To which he answered with some emphasis: "By God you have!" and looking out into the trees in the Green Park he fell into a reverie, the monotone of which was his large and increasing indebtedness. It did not trouble him, but it furnished a constant food for his thoughts and lent him just that interest in the acquirement of money which his Irish character perhaps needed.
Later, as the room filled with callers, the conversation upon the Clutterbucks became more general. A certain Mr. Higginson, who was very smart indeed and wrote for the papers, was able to give the most precise information: Old Clutterbuck had been worth four millions; he'd dropped a lot on house property in Paris. He was worth nearly three anyhow, but he was a miserly old beggar. He had made it by frightening Charley Hatton.

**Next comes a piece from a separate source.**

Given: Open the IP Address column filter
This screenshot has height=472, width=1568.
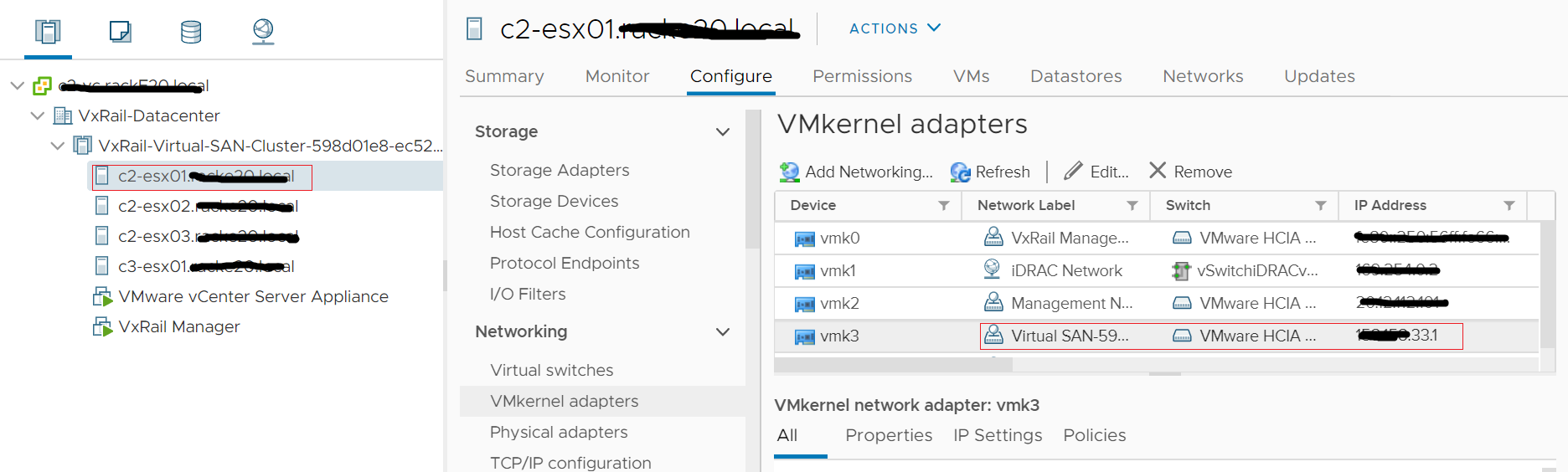Looking at the screenshot, I should pos(1509,206).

At this all of his audience were pleased and several laughed.
"I'd frighten the beggar for less than four millions," said Charlie Fitzgerald. He spread out his arms and made a loud roaring noise to show how he'd do it, to the huge amusement of an aged general who loved youth and high spirits, but to the no small annoyance of Mr. Higginson, who hated being interrupted.
"Nonsense!" said Mary Smith, pouring out tea for a new caller in the old familiar way (she detested a pack of servants and kept hers for the most part in the double-decked basement underground). "Nonsense! I believe he made it perfectly honestly. He's got a dear old face!"
Mary Smith had never seen his face, but a good word is never thrown away.
"He's got an old hag of a wife," blurted out the General, "an old——"
Mary Smith put up her hand. "Now do be careful—you used that word only last Thursday."
"Good Lord!" said Charlie Fitzgerald; "what a long time." And the General and he, who had lunched together that same day, were amused beyond the ordinary at the simple jest.